Segment Start: Dataset content

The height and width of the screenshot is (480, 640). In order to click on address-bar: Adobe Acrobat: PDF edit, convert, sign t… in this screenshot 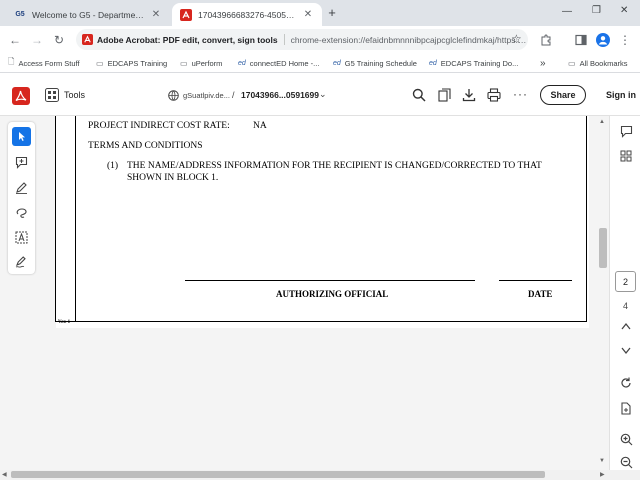, I will do `click(302, 40)`.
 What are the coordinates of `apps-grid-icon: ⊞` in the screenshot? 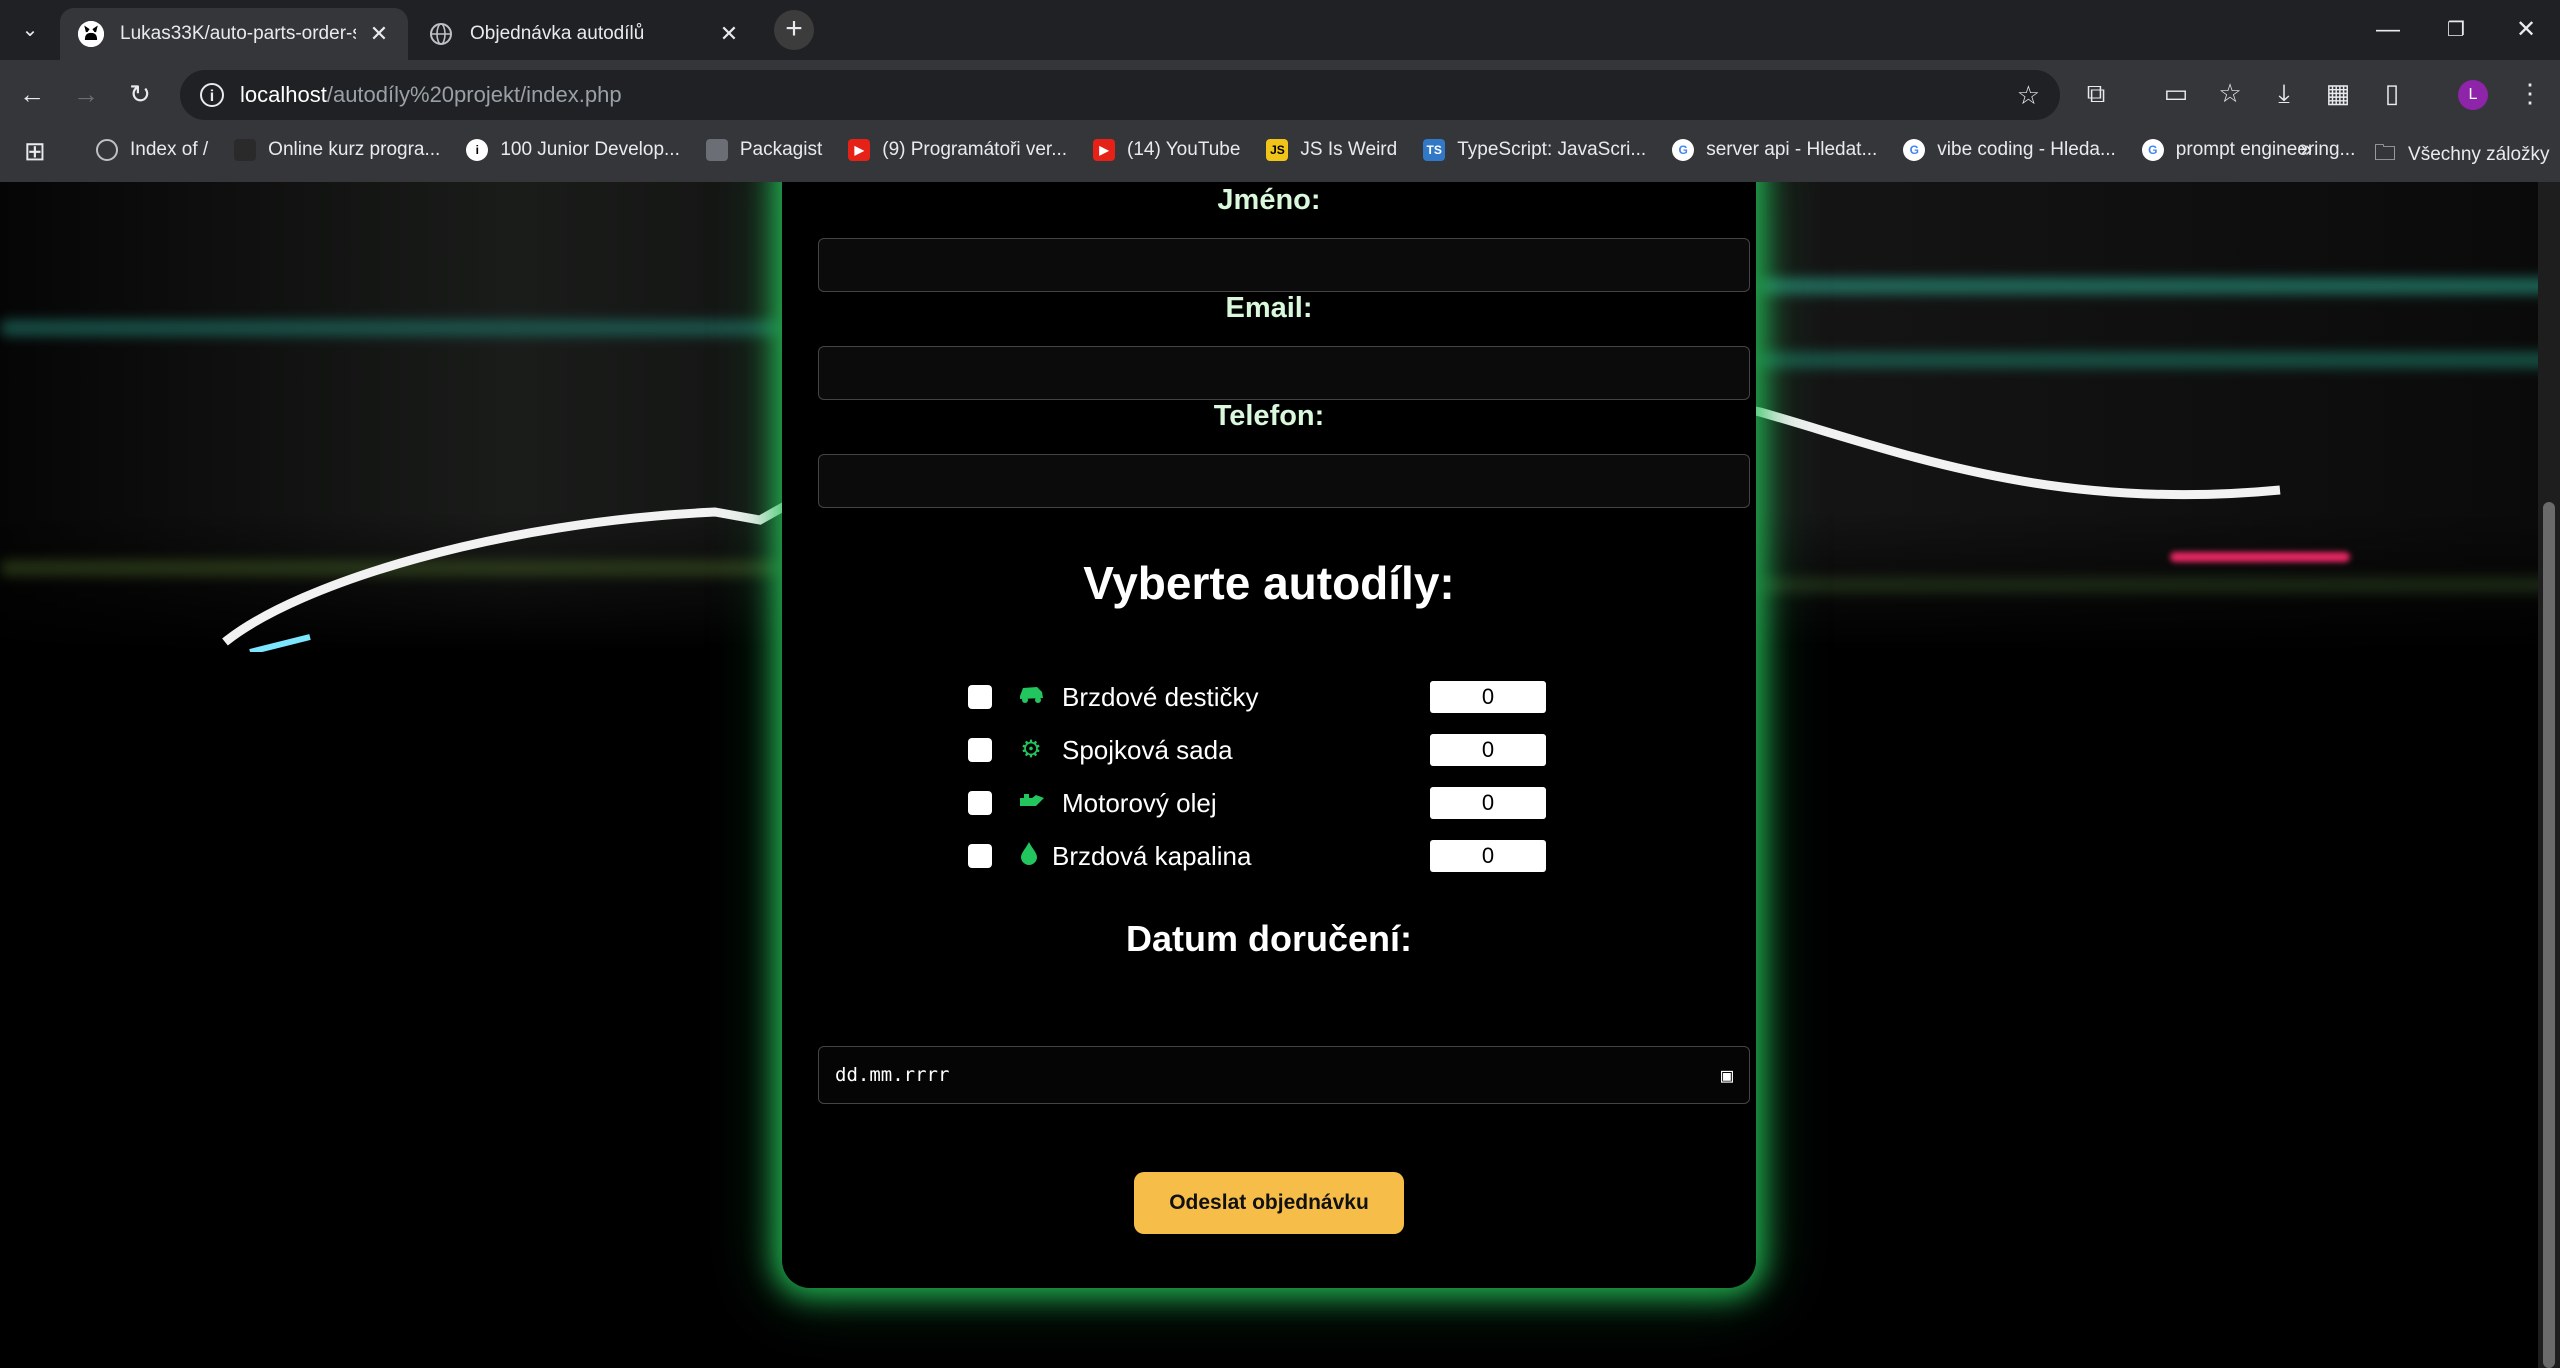 It's located at (35, 152).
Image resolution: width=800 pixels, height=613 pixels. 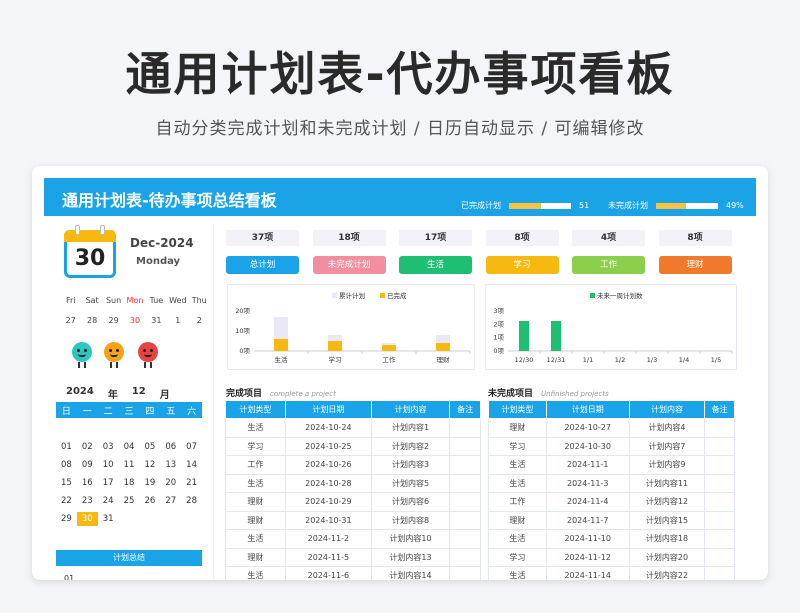 What do you see at coordinates (588, 483) in the screenshot?
I see `table-cell: 2024-11-3` at bounding box center [588, 483].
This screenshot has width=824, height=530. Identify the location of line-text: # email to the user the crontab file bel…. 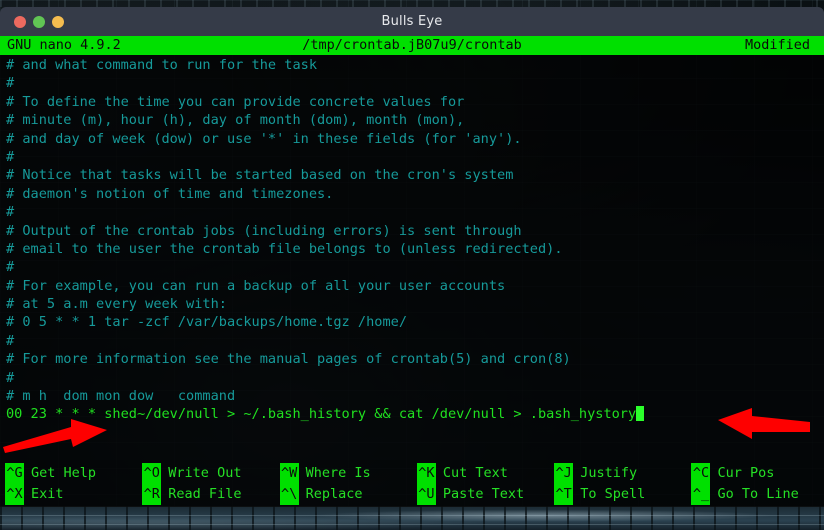
(284, 248).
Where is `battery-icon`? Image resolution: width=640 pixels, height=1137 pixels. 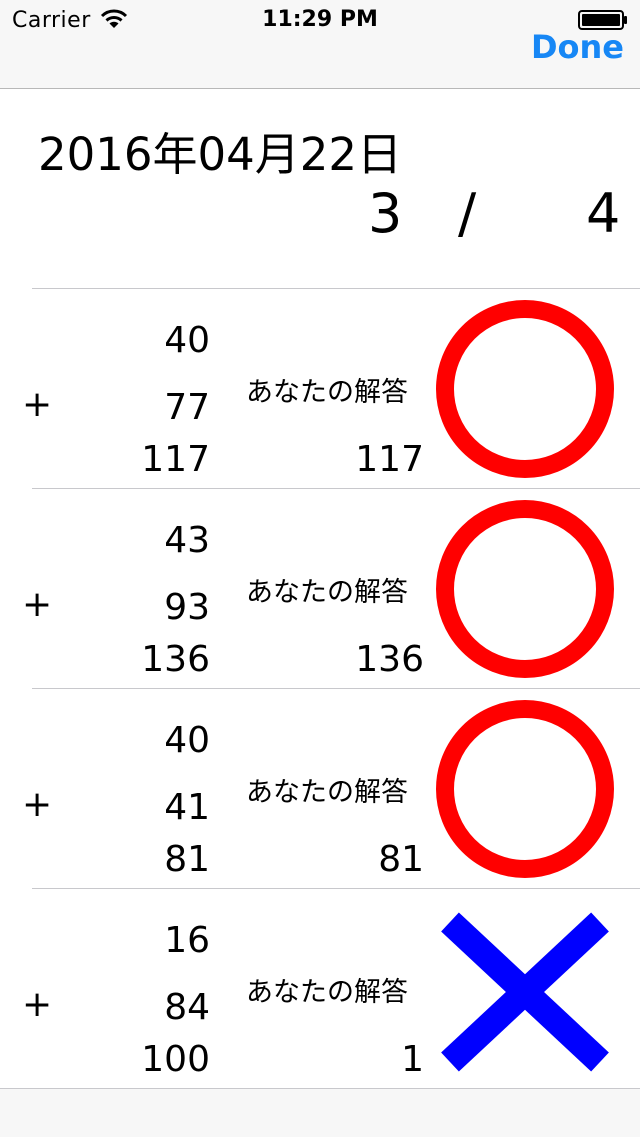 battery-icon is located at coordinates (602, 20).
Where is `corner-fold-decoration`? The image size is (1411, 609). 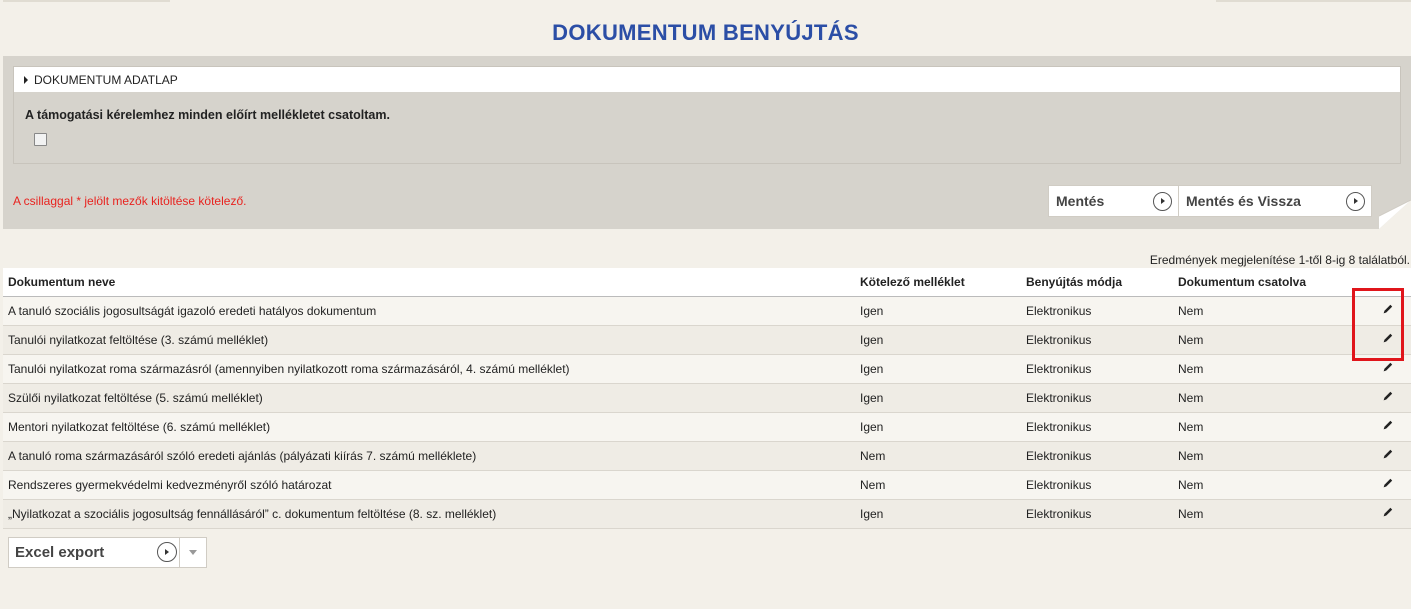 corner-fold-decoration is located at coordinates (1395, 214).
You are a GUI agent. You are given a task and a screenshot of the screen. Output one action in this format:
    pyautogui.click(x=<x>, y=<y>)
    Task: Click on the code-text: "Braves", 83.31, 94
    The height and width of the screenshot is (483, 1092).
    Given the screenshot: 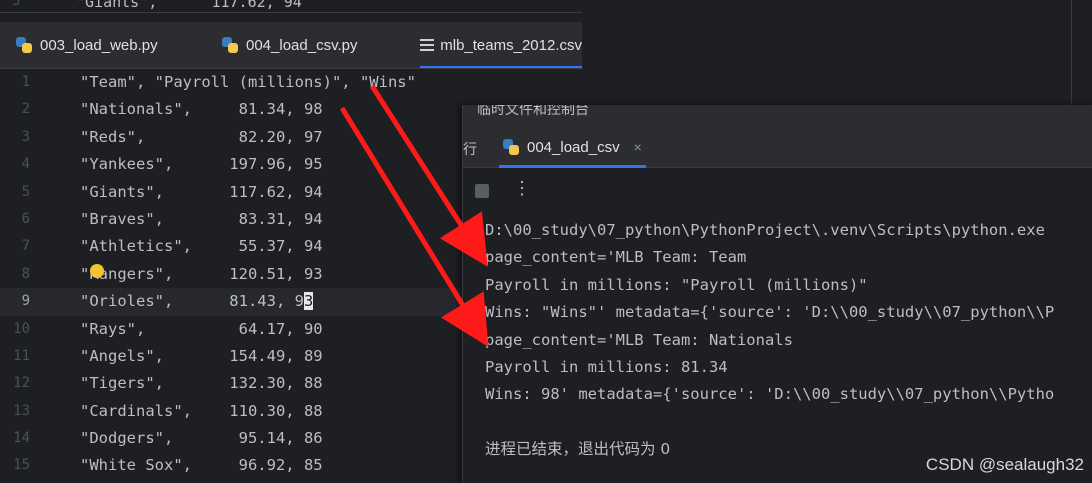 What is the action you would take?
    pyautogui.click(x=202, y=218)
    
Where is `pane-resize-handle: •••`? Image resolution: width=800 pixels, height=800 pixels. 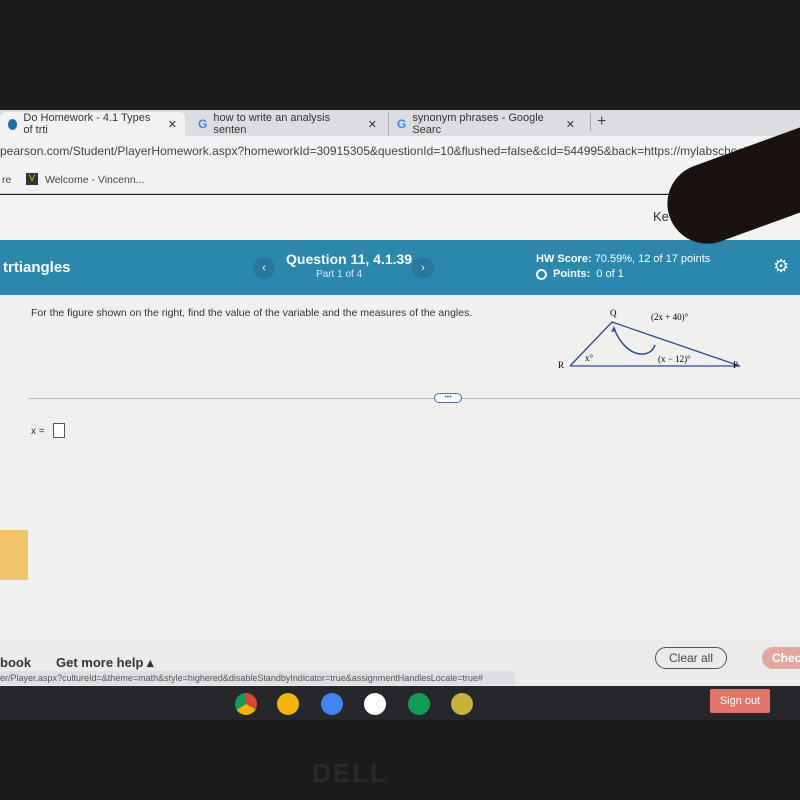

Segment End: Dataset content

Render the lines as a Markdown table with the columns "No." and "Line", numbering each row and leaving out blank lines. Begin at the line that contains "This screenshot has" and stop after the line that contains "(284, 248).", and omit the pictures.

- **Your response**
| No. | Line |
|---|---|
| 1 | This screenshot has width=824, height=530. Identify the location of line-text: # email to the user the crontab file bel….  |
| 2 | (284, 248). |